WHAT YOU SHOULD DO: In the data that follows, find the line with "Screen dimensions: 546x616"; transcribe it, every later line up to the one with "This screenshot has", and that line as well, exactly and with no others.

DATASET RECORDS:
______

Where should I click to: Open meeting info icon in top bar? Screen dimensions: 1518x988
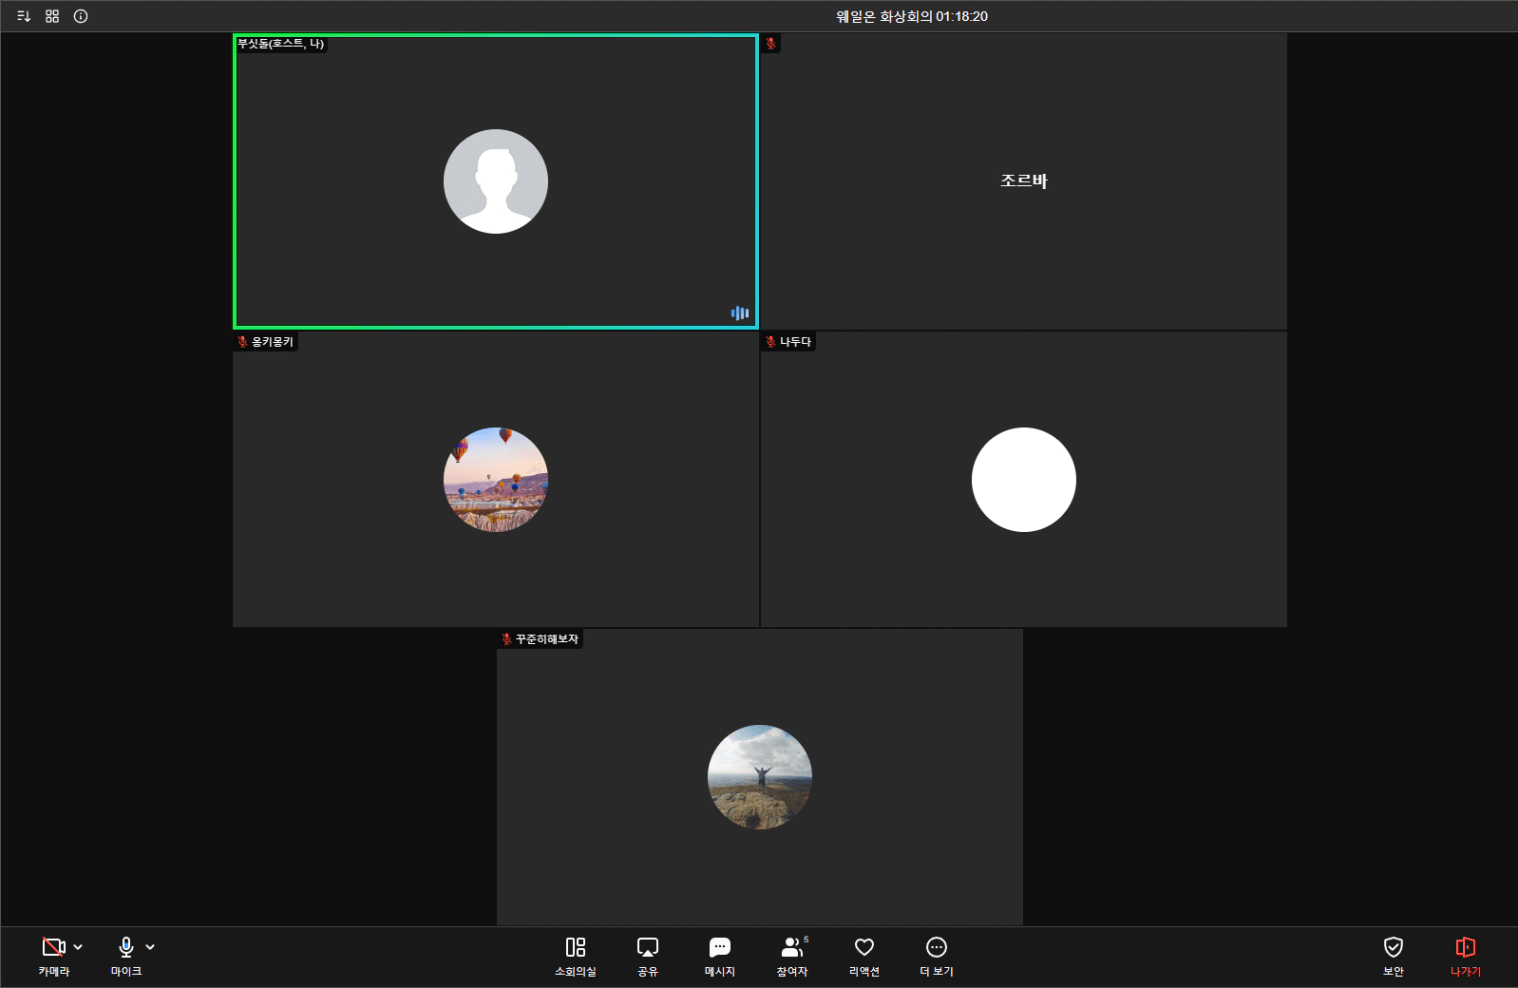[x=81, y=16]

______

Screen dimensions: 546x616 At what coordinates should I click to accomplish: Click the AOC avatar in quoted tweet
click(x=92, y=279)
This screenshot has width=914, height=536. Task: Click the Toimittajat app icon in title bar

______

RESULT:
Screen dimensions: 546x616 At what coordinates should I click to accomplish: Click the AOC avatar in quoted tweet
click(x=92, y=279)
This screenshot has width=914, height=536. Task: Click the Toimittajat app icon in title bar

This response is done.